Patient Presentation
C.G., a 28 y/o female presents to the CNM/WHNP office complaining of
throbbing breast pain, breast swelling, and redness on her left breast for
3 days along with fever, fatigue, and chills since yesterday morning. Pt
HX is significant for a spontaneous vaginal delivery 3 weeks ago to a
full-term 8lb 6oz female infant. Pt has been breastfeeding her baby since
birth and expressed no difficulty with feeding until now. Pt temp is
100.6F with a heart rate of 95 and a BP of 122/86. Pt rates her breast
pain as a 5/10 at rest, but a 8/10 when breastfeeding. Pt explains that
because of the pain while breastfeeding on the left side she was mostly
feeding on the right side. Pt found some relief by placing warm compresses
on the left breast, but took 2 ibuprofen yesterday afternoon when the warm
compresses no longer helped the pain. Pt reports cracks on the nipples of
the left breast beginning 1 week ago.
Differential List
Diagnosis
Examination of both breasts showed a hot, painful, and erythematous lobule
in the upper left outer quadrant of the left breast. Small amounts of
purulent discharge was noted. Subscapular and brachial lymph nodes on the
left side were inflamed, palpable, mobile and non-tender.

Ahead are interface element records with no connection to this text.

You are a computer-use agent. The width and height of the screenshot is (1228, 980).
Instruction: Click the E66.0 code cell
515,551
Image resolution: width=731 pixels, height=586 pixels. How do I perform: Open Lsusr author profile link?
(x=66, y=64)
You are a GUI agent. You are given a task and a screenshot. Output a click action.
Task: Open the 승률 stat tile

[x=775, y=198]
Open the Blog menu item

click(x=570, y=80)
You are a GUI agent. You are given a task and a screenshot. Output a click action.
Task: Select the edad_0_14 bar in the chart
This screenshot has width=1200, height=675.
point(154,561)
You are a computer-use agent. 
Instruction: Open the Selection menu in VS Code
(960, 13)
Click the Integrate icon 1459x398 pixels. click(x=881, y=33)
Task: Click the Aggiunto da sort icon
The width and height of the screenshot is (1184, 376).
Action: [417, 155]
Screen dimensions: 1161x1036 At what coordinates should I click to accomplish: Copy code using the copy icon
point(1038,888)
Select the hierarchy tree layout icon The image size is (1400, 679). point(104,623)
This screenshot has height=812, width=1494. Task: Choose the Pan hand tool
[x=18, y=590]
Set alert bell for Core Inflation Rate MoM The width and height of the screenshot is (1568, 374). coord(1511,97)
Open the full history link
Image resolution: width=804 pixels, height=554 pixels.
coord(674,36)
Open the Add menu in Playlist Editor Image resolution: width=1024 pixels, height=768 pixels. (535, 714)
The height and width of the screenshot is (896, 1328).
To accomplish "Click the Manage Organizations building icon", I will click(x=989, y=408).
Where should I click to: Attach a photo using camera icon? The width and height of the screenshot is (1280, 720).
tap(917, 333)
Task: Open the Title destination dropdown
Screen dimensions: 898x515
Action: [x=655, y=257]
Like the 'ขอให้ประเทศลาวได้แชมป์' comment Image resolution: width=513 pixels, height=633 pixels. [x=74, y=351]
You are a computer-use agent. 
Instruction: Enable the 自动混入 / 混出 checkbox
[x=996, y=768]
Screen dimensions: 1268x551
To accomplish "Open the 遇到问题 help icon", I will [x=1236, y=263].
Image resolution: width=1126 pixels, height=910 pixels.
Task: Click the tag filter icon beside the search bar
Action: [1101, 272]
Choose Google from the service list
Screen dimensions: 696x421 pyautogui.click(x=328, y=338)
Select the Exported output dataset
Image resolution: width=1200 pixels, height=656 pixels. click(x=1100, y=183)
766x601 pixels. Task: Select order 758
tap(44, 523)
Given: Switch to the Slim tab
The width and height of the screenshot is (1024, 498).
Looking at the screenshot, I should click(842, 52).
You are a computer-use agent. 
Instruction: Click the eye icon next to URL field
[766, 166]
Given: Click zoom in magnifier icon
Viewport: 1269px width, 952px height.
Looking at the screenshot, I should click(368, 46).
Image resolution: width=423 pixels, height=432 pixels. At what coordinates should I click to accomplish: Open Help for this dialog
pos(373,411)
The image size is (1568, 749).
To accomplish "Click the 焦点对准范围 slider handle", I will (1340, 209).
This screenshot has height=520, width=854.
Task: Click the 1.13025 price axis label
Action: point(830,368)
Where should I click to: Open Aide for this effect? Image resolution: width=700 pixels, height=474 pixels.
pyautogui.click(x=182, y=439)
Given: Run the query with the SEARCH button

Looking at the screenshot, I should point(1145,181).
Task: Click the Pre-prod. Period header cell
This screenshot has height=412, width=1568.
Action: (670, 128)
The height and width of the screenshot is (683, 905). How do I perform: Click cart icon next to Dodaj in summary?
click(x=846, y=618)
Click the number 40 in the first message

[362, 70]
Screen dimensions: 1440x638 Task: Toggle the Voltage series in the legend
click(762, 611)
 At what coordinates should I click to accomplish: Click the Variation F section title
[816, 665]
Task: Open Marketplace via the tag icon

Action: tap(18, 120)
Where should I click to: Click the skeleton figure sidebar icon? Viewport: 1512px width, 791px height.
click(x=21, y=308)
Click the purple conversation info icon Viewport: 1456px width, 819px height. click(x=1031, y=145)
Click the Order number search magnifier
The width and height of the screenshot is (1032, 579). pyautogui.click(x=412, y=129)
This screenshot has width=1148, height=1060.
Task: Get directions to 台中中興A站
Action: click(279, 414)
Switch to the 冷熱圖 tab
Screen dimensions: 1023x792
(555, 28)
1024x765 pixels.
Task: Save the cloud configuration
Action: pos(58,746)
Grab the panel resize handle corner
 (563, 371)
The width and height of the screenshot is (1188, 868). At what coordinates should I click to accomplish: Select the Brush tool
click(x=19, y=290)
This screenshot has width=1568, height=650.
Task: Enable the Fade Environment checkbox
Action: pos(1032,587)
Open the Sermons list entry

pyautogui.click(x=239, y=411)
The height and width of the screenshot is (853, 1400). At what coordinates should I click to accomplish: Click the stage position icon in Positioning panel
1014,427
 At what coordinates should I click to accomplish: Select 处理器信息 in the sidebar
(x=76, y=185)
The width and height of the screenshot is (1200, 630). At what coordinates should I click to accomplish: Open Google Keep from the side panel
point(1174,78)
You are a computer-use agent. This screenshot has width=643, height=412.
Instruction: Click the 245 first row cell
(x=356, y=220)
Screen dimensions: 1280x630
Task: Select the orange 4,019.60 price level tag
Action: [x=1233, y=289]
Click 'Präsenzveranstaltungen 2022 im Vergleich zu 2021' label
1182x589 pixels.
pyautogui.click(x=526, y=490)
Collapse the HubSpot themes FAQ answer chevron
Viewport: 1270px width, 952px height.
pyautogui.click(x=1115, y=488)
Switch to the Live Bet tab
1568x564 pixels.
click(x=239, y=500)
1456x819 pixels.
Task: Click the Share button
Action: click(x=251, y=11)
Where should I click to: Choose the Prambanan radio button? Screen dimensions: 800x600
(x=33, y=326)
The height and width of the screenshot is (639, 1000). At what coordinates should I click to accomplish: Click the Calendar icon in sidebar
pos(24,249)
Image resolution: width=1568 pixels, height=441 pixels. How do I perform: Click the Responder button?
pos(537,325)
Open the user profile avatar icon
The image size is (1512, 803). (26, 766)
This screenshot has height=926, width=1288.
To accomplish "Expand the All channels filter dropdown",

The final Dx was mastitis of the left breast. A culture of the nipple
discharge was taken which revealed the presence of Staphylococcus aureus.
Pt is expected to feel reduced symptoms within 2-3 days with a course of
antibiotics and full recovery is expected. Pt will also receive teaching
regarding methods to prevent recurrence.
Treatment
Dicloxacillin 250mg q 6 hr for 10 days. Administer on an empty stomach and
with a full glass of water. Pt must finish complete dosage of medication.
Acetaminophen PRN for pain and fever reduction
Apply warm compresses to the affected breast PRN especially before
breastfeeding. If possible, continue breastfeeding on both sides,
especially on the affected side. Pumping of both breasts is encouraged to
avoid engorgement and maintain lactation. Pt was encouraged to get
adequate rest and increase hydration.
Patient teaching included personal hygiene – washing hands before
breastfeeding, letting breasts air dry, wearing a supportive bra,
beginning breastfeeding on the affected side, and feeding the infant
frequently to empty the breast. Mother was told the early signs of
potential infection: nipple redness and cracked nipples and to help avoid
them by keeping the nipples moist with lanolin. Mother was reassured that
feeding her infant from this breast will not harm the infant and is
encouraged.
Outcome
Patient fully recovered and experienced reduced symptoms within 2 days. Pt
reported continued breastfeeding without problems.